DIRECTIONS FOR THIS TASK
From the first line of the listing to the last, set down everything exactly, but skip the images.
___ SOURCE DATA ___
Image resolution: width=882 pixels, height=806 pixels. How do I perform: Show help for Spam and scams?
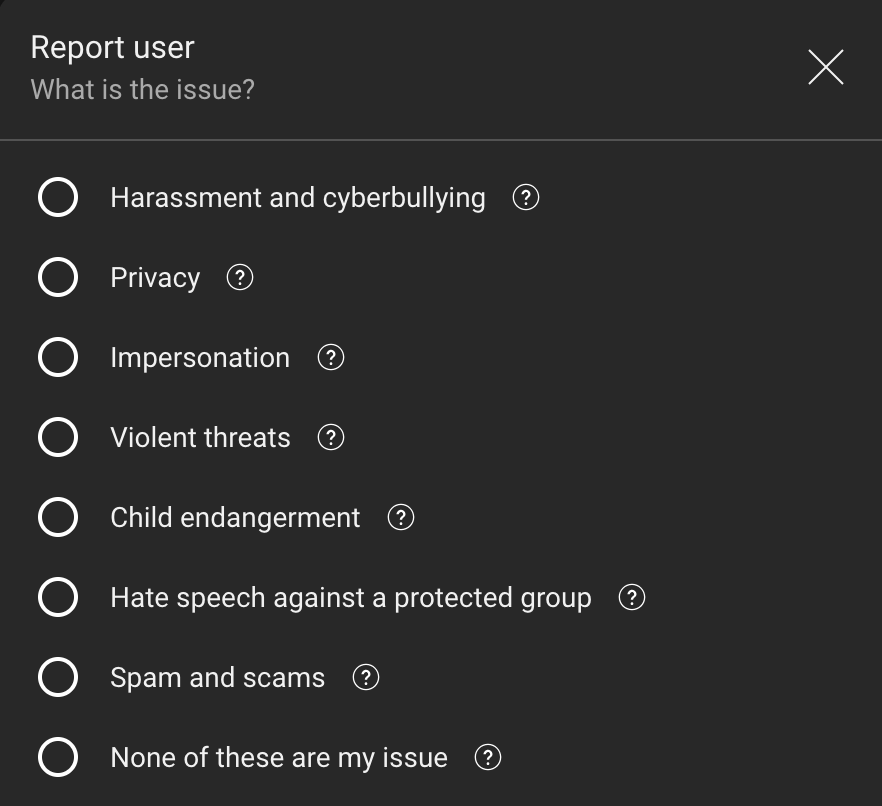(x=366, y=678)
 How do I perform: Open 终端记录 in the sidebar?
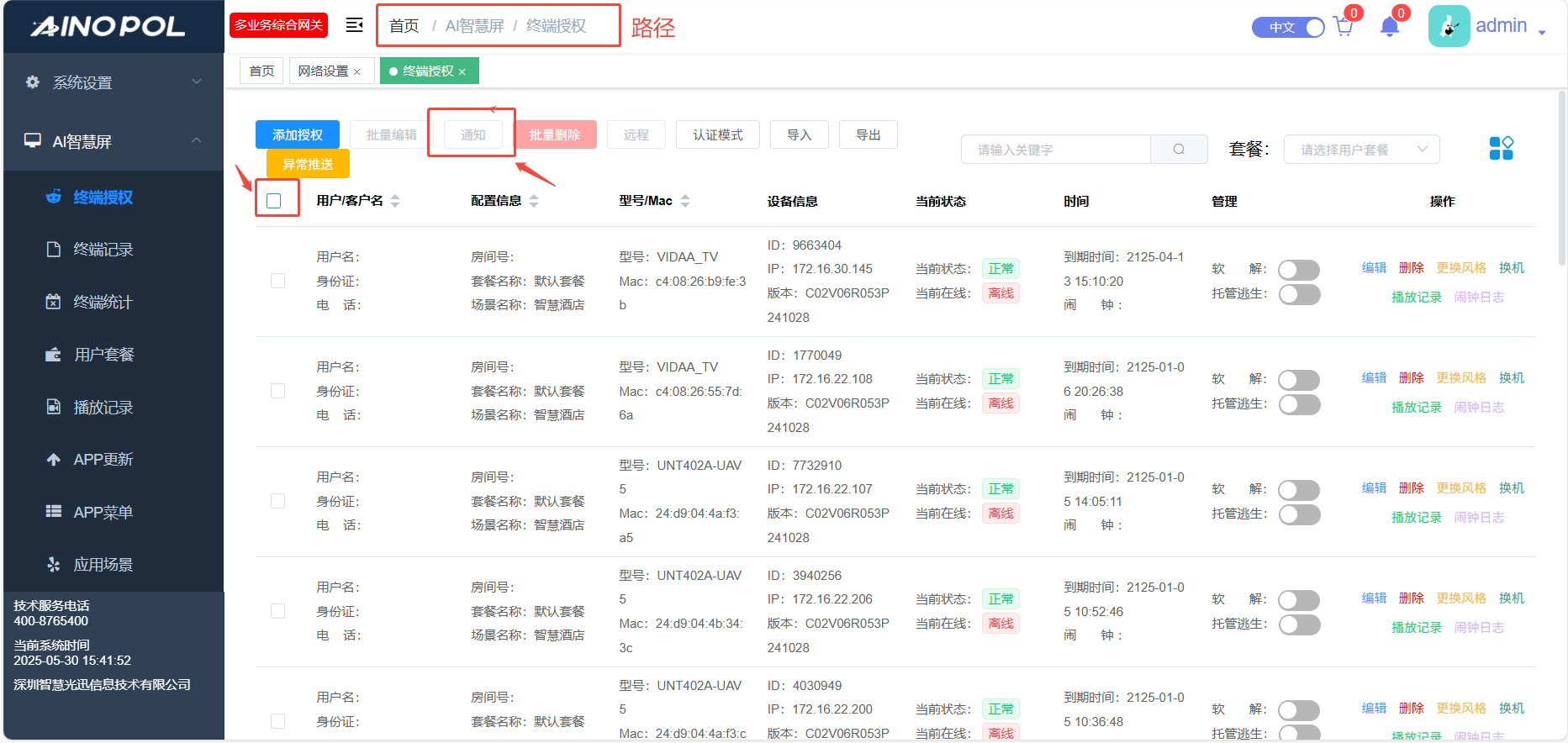pos(103,250)
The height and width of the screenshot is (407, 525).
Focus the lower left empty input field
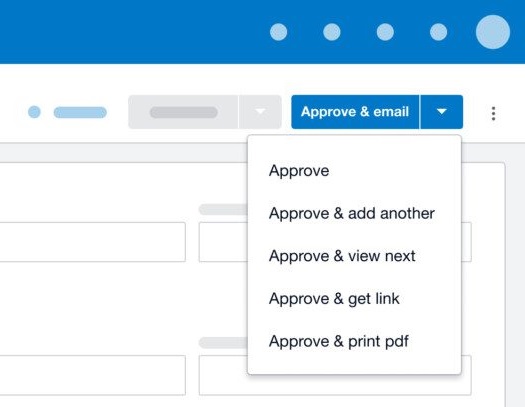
___
YOUR RESPONSE
Image resolution: width=882 pixels, height=806 pixels. How do I perform: Show help for Spam and scams?
(x=366, y=678)
 How do I perform: Open 终端记录 in the sidebar?
pos(103,250)
The height and width of the screenshot is (407, 525).
Focus the lower left empty input field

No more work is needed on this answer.